(Word and item position data)
»»
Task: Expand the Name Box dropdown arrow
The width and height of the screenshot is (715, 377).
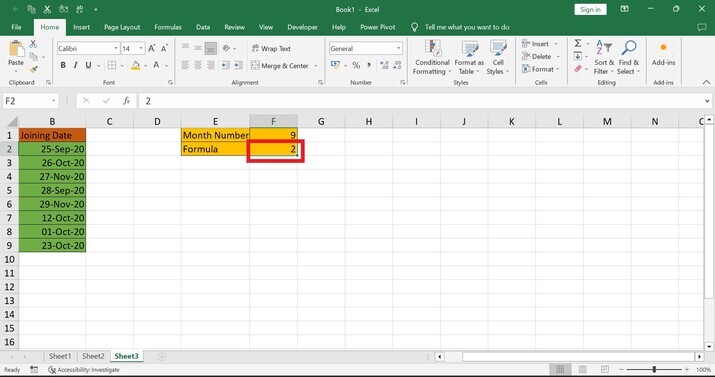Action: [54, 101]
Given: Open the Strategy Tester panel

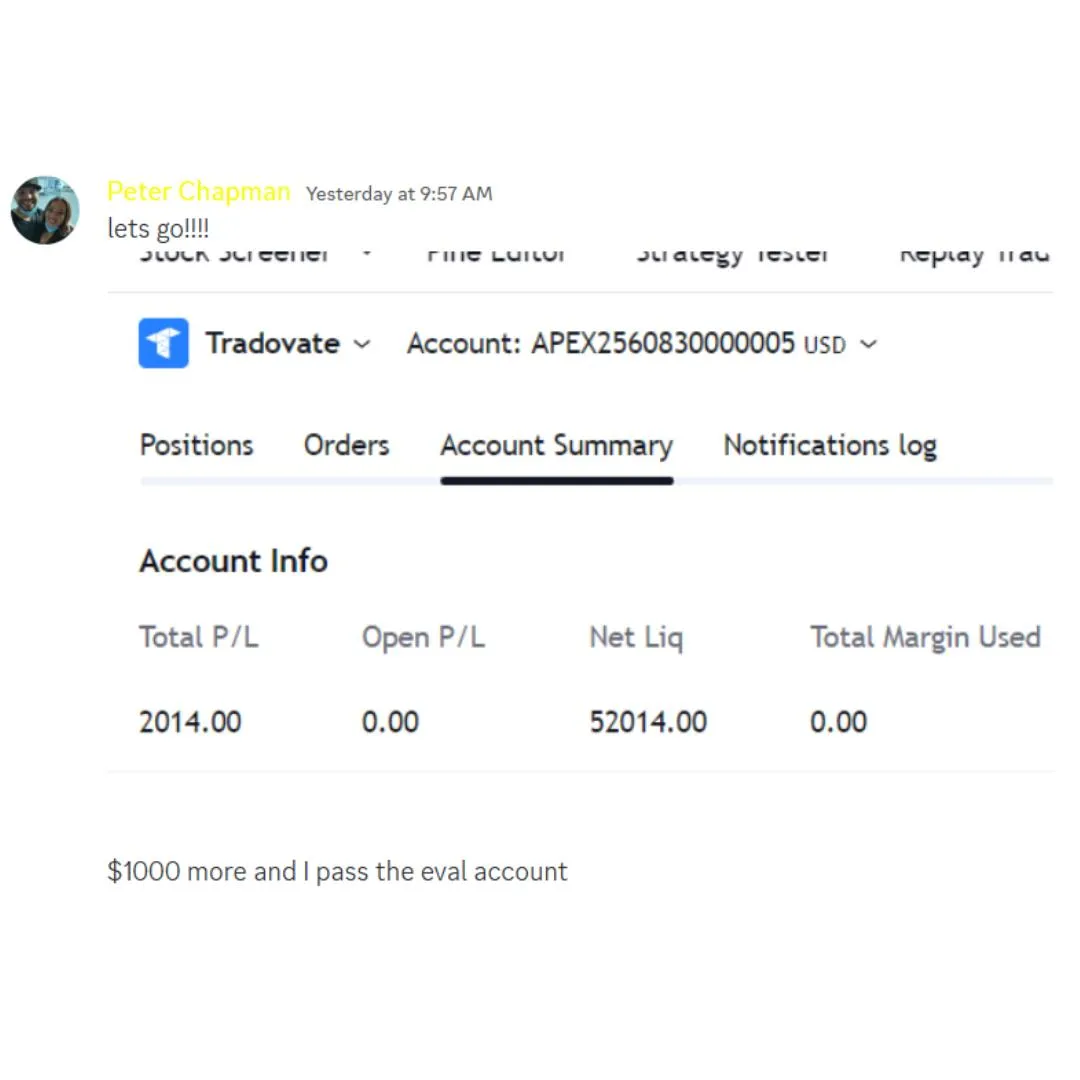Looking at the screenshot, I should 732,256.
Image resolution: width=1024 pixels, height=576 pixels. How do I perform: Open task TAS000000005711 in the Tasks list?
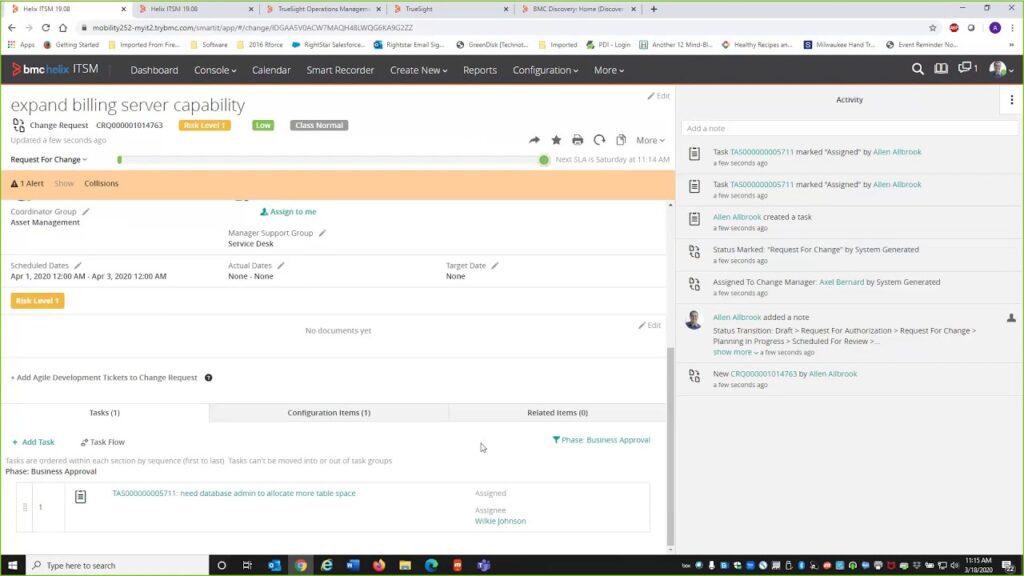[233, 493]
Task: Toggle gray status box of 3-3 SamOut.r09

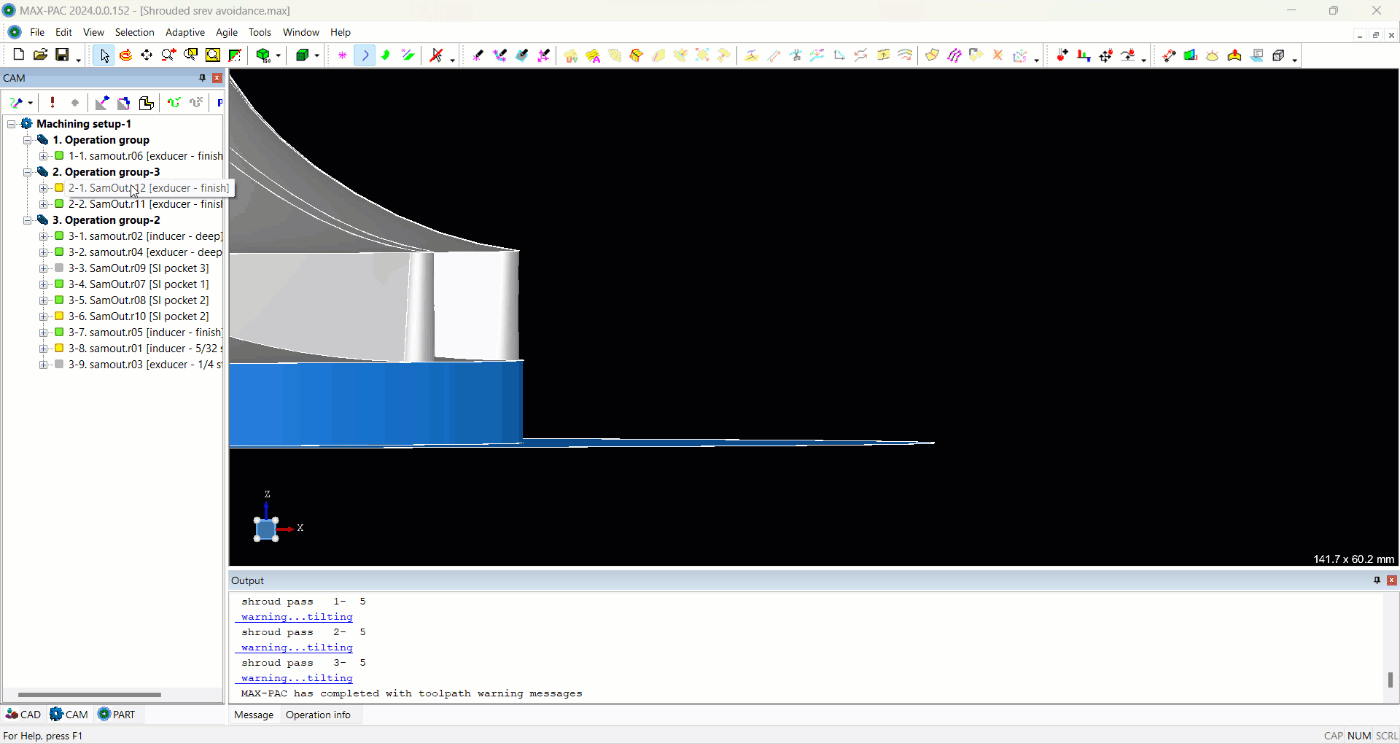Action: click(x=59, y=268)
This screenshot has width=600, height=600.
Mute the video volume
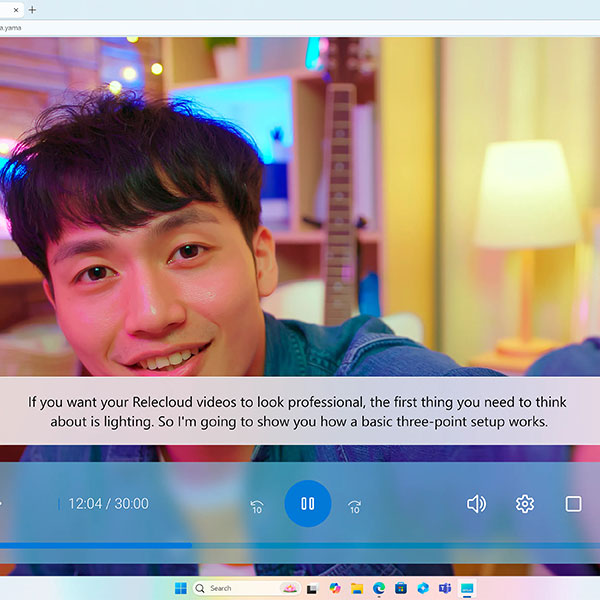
««
• _Problem description_
Reproduce every line of the listing above verbatim, leaving out the pictures.

• _The solution_
Task: Expand the Name Box dropdown arrow
The width and height of the screenshot is (715, 377).
Action: [54, 101]
Given: Open the Strategy Tester panel

Looking at the screenshot, I should 732,256.
Image resolution: width=1024 pixels, height=576 pixels. How do I perform: Open task TAS000000005711 in the Tasks list?
[233, 493]
Task: Toggle gray status box of 3-3 SamOut.r09

Action: click(x=59, y=268)
This screenshot has width=600, height=600.
Mute the video volume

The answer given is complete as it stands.